* WHAT IS NEEDED
Return each line exactly, from the one that has "Instruction: Click the" through the end of the entries, both ends included. Pictures do not belong.

* SUPPLIED DATA
----
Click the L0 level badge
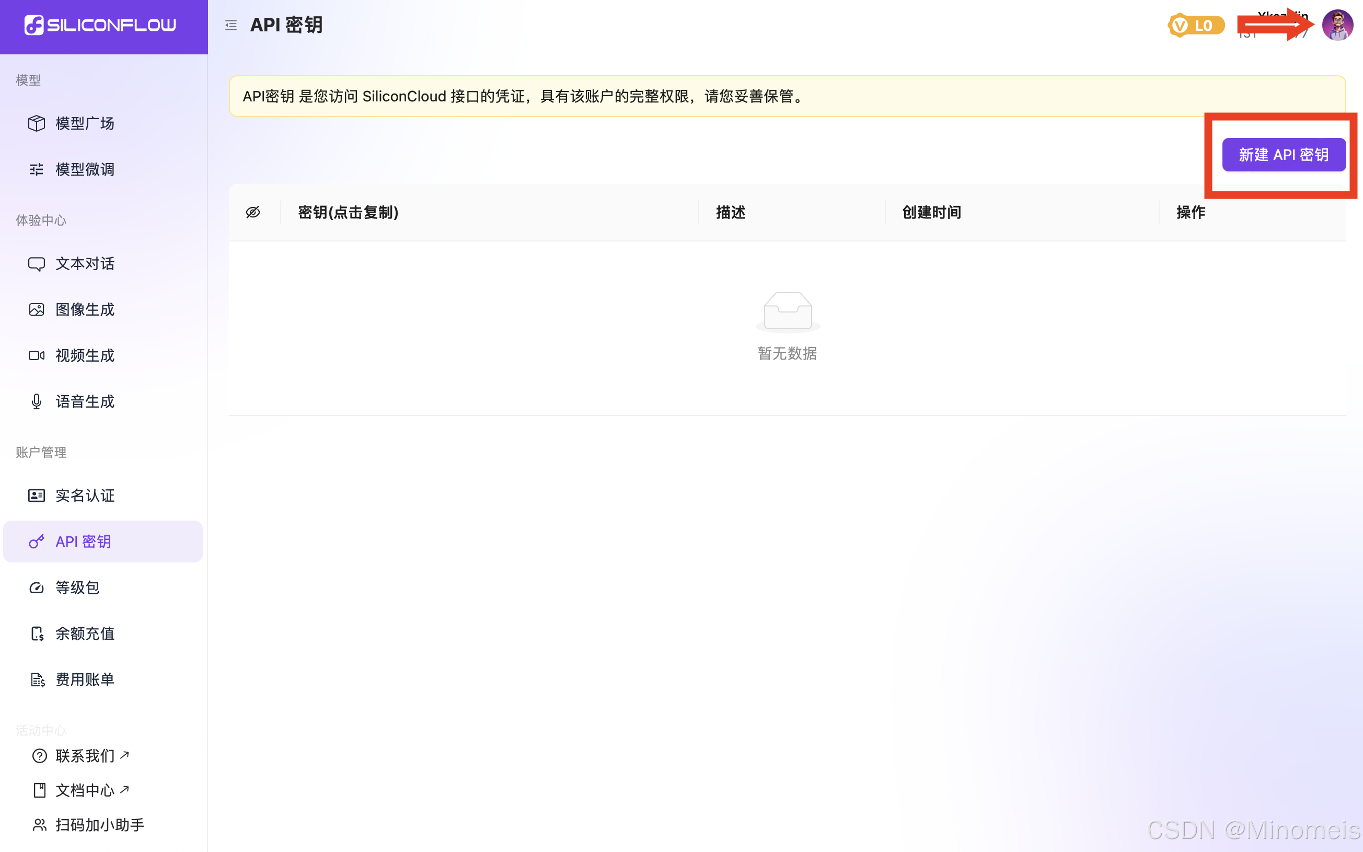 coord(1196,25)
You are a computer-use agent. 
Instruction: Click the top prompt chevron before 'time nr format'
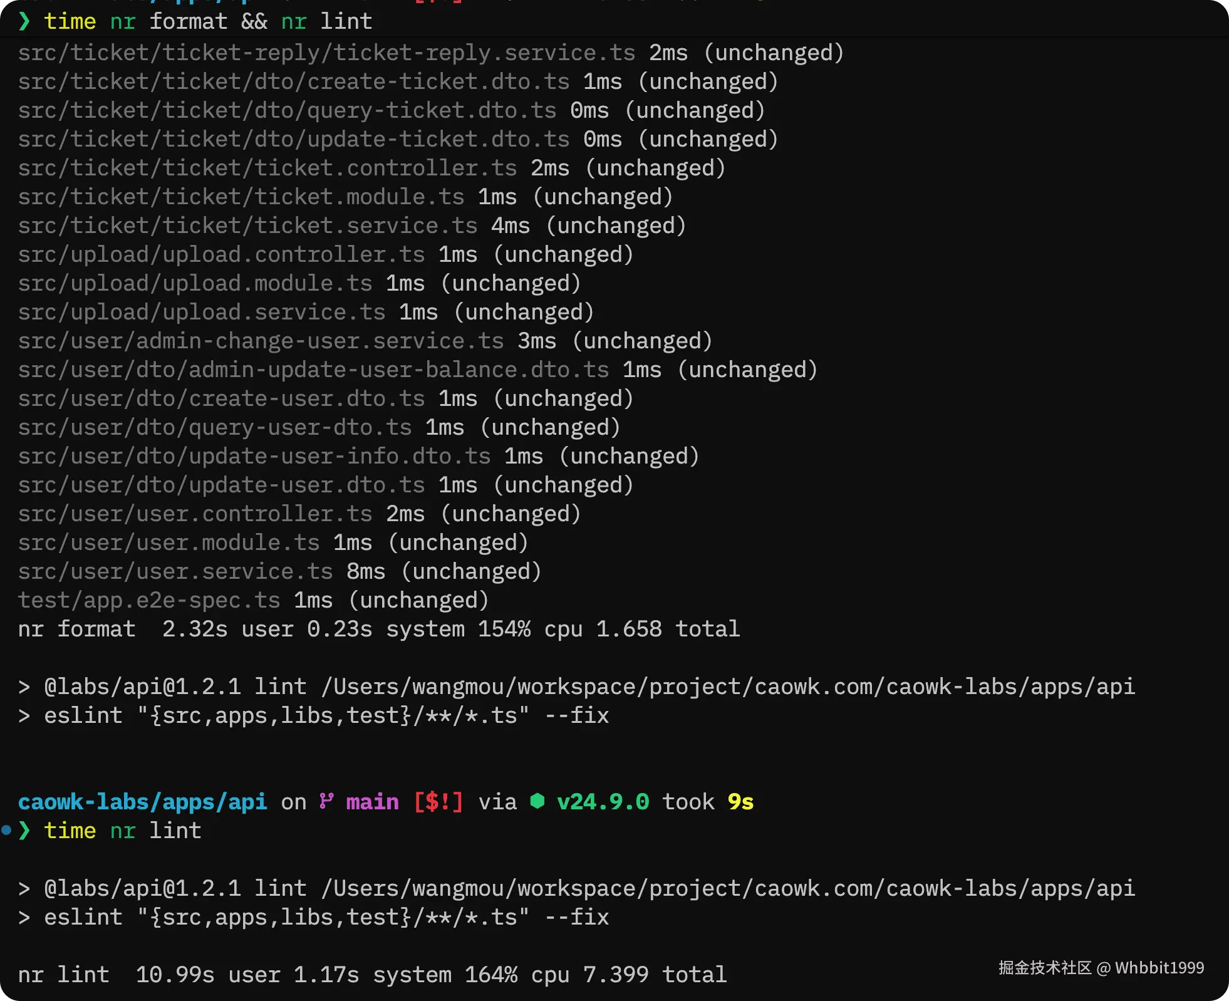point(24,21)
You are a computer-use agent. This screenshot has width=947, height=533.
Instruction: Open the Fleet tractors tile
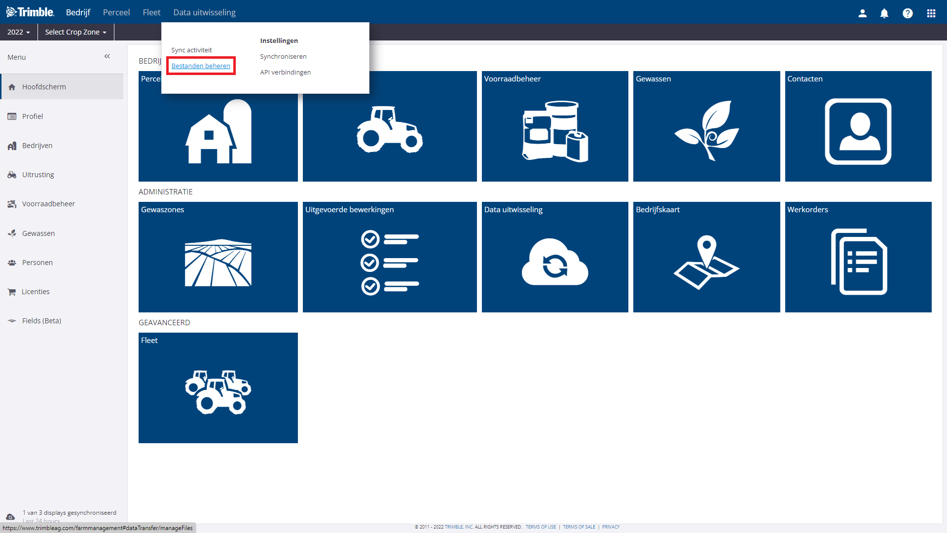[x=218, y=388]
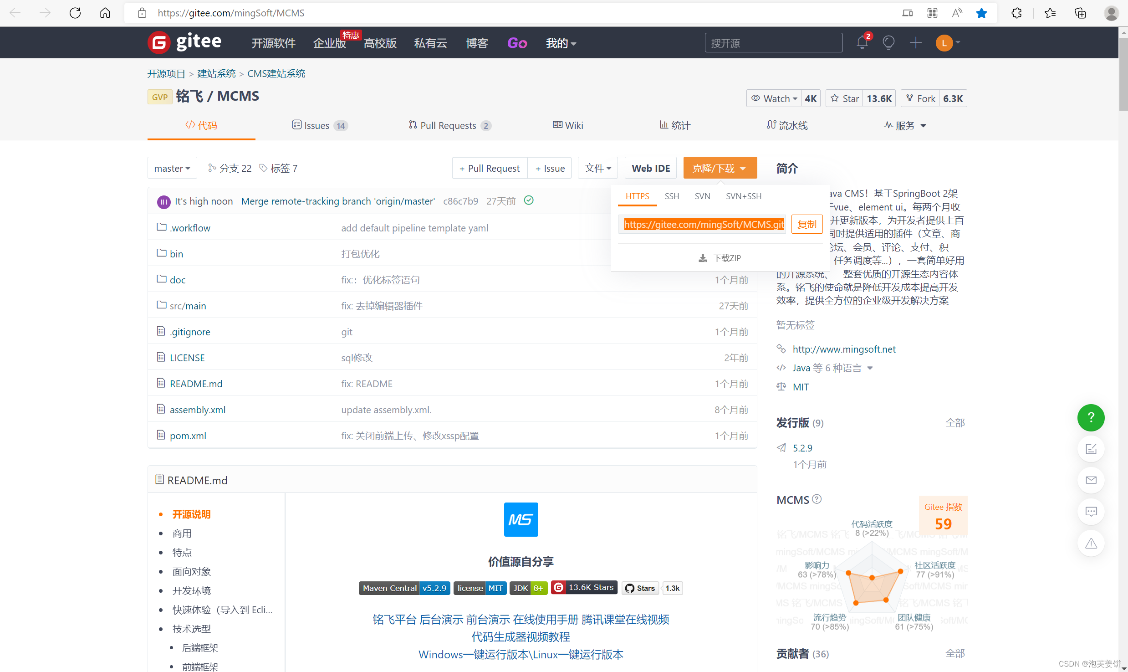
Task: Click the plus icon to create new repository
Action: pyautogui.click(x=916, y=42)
----
* RESULT BELOW
Instruction: Click the top prompt chevron before 'time nr format'
point(24,21)
You are a computer-use agent. This screenshot has width=947, height=533.
Instruction: Open the Fleet tractors tile
[x=218, y=388]
Task: Click the plus icon to create new repository
Action: pyautogui.click(x=916, y=42)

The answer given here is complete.